= Kilometer Zero =

Westerners dressed in traditional Chinese factory uniforms. May 2005, Beijing.

Kilometer Zero is a collective of international artists and writers that produces magazines, theatre, and artistic performances. It was founded in Paris, France, at the Shakespeare and Company bookstore in 2000. The group operates as an association under the French laws of 1901. The name derives from 'Kilometre Zero', the point in front of Notre Dame cathedral.

The Kilometer Zero magazine was created as an advertising free creative and political platform. Contributors have included Noam Chomsky, Ralph Nader, Dennis Cooper, Tom Tomorrow, Daniel Stedman, CD Wright, and Sparkle Hayter. Kilometer Zero has produced performances in Paris, London, Brooklyn, Amsterdam, Marseille, and Beijing.

The founding of Kilometer Zero is documented in Jeremy Mercer's novel Time Was Soft There, published in 2005 by St.
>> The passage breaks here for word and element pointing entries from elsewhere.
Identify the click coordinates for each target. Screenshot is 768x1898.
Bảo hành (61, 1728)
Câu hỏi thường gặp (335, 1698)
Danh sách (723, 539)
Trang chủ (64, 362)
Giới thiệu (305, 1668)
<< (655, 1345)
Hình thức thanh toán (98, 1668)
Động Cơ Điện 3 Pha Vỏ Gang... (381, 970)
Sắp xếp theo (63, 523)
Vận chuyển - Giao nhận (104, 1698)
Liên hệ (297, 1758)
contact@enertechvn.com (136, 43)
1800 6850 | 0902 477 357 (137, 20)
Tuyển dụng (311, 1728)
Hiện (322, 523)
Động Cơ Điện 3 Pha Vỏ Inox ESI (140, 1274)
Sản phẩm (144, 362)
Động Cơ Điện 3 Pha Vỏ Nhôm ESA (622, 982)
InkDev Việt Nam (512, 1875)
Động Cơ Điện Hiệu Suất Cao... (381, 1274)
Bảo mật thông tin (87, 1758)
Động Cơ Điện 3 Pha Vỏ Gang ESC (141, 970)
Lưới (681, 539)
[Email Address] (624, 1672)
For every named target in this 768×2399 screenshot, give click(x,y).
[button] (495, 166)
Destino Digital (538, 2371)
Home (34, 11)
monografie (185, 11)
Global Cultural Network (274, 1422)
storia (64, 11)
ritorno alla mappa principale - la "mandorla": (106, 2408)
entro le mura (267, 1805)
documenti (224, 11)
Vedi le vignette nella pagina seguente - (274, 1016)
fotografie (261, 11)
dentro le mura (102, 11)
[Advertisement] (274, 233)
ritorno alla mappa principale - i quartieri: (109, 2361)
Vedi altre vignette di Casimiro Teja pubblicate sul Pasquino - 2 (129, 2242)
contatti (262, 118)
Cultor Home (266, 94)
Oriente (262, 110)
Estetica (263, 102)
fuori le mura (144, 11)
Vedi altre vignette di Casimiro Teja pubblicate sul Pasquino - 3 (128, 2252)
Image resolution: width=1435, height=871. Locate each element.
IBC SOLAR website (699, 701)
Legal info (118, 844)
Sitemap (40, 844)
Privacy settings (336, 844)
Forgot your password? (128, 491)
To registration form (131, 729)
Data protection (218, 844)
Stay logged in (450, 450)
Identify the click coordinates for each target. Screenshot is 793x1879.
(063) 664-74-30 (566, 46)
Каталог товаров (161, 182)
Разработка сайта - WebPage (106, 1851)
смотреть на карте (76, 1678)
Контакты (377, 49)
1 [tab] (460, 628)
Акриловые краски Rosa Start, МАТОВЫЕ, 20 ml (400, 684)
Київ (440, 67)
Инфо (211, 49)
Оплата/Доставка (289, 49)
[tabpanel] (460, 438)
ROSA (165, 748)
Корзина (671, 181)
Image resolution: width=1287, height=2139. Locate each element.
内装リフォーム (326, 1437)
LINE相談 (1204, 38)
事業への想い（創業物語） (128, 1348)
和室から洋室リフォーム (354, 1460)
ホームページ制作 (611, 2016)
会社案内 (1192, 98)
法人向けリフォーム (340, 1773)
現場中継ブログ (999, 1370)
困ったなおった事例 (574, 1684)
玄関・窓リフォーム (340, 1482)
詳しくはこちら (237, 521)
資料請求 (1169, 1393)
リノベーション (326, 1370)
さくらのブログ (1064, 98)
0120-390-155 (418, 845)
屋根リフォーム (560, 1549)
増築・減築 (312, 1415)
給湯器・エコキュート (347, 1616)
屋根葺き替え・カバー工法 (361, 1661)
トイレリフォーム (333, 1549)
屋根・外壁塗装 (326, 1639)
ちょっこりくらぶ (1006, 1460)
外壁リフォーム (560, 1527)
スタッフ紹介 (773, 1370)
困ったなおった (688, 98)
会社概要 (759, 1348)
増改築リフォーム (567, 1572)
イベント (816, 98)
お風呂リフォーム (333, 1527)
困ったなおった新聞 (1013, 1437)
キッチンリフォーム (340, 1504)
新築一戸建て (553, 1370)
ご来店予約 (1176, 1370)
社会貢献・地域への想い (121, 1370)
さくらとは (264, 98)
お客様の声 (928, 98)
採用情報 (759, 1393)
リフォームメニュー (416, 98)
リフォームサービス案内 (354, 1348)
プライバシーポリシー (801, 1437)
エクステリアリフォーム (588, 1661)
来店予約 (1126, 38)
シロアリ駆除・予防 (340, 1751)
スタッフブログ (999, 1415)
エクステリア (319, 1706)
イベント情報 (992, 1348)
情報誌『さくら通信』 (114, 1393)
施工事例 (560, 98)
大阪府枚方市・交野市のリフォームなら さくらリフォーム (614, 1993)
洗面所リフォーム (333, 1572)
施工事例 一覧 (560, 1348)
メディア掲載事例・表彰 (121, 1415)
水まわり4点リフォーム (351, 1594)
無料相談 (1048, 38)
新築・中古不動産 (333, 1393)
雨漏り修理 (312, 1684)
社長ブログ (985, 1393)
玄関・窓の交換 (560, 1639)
Martin's Press.

==Notable Kilometer Zero projects==
- The Robin Hood Project (Summer 2002): A product placement sting where major designer labels were duped into donating their goods to French charities.
- Lysistrata (March 2003): Kilometer Zero produced an adaption of Lysistrata as part of an anti-war statement made by theaters around the world.
- Pssst... America! (October 2004): A seven city political barnstorming tour emphasizing social inequity in America in advance of the 2004 presidential elections.
- The Short Step (May 2005): (pictured) Kilometer Zero opened the Dashanzi International Arts Festival in Beijing by grouping together 400 westerners dressed in traditional Chinese factory uniforms. The performance was interrupted by Chinese officials.